セックスを無理強いされた。だから別れる。
別れを切り出すには正当な理由だし、またとない絶好な機会だ。
なのに、彼のメールを受信するだけで、全く行動に移せないのは、返信をするのが面倒ということや、彼に秘密を明かすのが怖いということだけではなかった。
「河合君」
僕の机に影と高圧的な声が落ちた。
顔を上げると、僕が勝手に名前を借りている斉藤明日香が無表情で立っていた。
気づけば授業は終わっており、みんなそれぞれの友達の場所に散らばり談笑しあっていた。
ノートを開いて席に座ったままでいるのは僕だけだった。
斉藤さんは億劫そうに口を開いた。
「黒板、消していい?」
言葉だけみれば僕に選択権があるようだが、その言い方には「いいよ」という答えしか受け付けない威圧感があった。
その威圧感に気圧され一瞬頷きかけたが、ノートが真っ白なのに気づき慌てて首を横に振った。
「ご、ごめん、まだ書き写せてないから……」
僕の返答に、彼女はあからさまに眉をしかめた。
舌打ちひとつぶんの間を置いて、彼女は苛立ちの滲んだため息を吐いた。
「私、日直で消さないといけないんだけど。河合君が書き終わるまで待ってたらトイレいけないじゃん」
耳の奥まで粘つくぐちぐちした声で彼女は吐き捨てて、教室のドア付近で待っている友人たちの方へちらりと視線をやる。

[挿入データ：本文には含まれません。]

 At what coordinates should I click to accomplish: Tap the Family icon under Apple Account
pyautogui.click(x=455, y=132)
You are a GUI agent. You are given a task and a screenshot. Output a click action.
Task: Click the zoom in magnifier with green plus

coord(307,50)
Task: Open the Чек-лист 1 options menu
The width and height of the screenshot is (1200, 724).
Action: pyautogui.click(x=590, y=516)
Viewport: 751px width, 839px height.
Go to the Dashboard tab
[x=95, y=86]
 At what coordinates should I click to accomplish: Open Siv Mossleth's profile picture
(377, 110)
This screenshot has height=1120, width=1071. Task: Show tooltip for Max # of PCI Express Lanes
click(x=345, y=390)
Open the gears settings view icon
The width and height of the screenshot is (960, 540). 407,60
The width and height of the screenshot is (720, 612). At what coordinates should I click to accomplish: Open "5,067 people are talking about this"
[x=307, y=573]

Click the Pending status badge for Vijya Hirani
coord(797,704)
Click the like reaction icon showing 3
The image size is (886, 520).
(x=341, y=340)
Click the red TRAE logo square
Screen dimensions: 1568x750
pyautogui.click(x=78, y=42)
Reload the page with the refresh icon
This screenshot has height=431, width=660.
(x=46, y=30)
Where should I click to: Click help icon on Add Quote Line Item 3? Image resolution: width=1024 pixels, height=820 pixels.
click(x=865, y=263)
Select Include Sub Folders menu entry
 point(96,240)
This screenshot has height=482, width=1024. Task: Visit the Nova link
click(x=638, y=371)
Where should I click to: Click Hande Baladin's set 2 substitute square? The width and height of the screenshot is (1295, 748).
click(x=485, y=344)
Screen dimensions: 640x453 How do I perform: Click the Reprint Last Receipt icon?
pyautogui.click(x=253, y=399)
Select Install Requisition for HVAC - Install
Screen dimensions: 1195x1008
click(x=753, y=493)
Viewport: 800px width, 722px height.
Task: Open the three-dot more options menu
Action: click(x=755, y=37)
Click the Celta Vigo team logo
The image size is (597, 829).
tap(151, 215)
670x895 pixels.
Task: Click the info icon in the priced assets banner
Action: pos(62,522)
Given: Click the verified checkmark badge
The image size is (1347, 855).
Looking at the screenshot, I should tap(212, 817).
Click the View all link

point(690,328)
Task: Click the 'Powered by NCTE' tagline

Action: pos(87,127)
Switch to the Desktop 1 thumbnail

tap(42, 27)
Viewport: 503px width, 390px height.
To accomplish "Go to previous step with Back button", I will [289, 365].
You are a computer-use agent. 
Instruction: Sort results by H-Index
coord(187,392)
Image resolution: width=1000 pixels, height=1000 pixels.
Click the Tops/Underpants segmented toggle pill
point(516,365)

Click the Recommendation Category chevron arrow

友人とのトイレ休憩を少しでも削られるのが嫌でたまらないといった様子だった。
「あ、あの、書き写したら僕が消しとくから」
そう言うと、彼女は「ありがとう。じゃあよろしく」と言ってさっさと立ち去った。
感謝なんて微塵もこもっていない乾いた「ありがとう」に胸がざわつく。
さも当然といった風な傲慢さ含みながら、自分が礼儀知らずとみなされないよう発せられた口だけのお礼だった。
彼女が話していた時、終始寄越されていた上から見下ろす視線は、単に僕が座っていて、彼女が立っているからというだけからではないだろう。
こういった扱いには慣れている。
それが今まで普通だった。
だから彼女のこちらを見下した態度や言葉なんて今までだったらきっと気にしなかった。
なのに、今は胸が騒ぐ。
暗く物騒なざわめきが胸から溢れ出て体を震わせた。
西條の名前を黒羽さんに教えた時と同じ黒い感情が僕の全てを支配する。
前にテレビで美容整形手術に依存する女性たちのドキュメンタリーを見たことがある。
何度整形しても、次はここを、次はここを……と完全な美を求めて整形手術を繰り返す彼女たちに、女性の美に対する執着を哀れに思うと同時に、人間の欲の底のなさをそこに見たような気がした。
その時は他人事としてしか見ていなかったが、今まさに僕の心には彼女たちと同じ心理構造が出来上がっていた。
西條という、直接害を加える者がいなくなったら、次はいじめなどはしないが、僕に見下した態度をとる人間を消したいという凶暴な欲望。
ひとつ叶えば、またひとつ沸き上がる欲望のループが続いていく。
尽きることのない欲望に、自分のものでありながら、加速していくそれにぞっとした。
僕が黒羽さんに別れを切り出せないのは、億劫さや恐怖だけではなく、凶暴で身勝手な願いを叶えてくれる彼を手放すのがおしいと考えている部分が少なからずあった。
これではいけない。
僕の良心が警鐘を鳴らす。
人を傷つけたいという欲望を叶えるために、人を利用するなんて僕はいつからそんな人間に成り下がってしまったのだろうか。
このままじゃいけない。
僕の人間性を保つためにも、僕は彼となんとしても別れなければならないと感じた。
鞄の中をさぐって携帯電話を取り出す。
手のひらにのったそれがひどく重く感じた。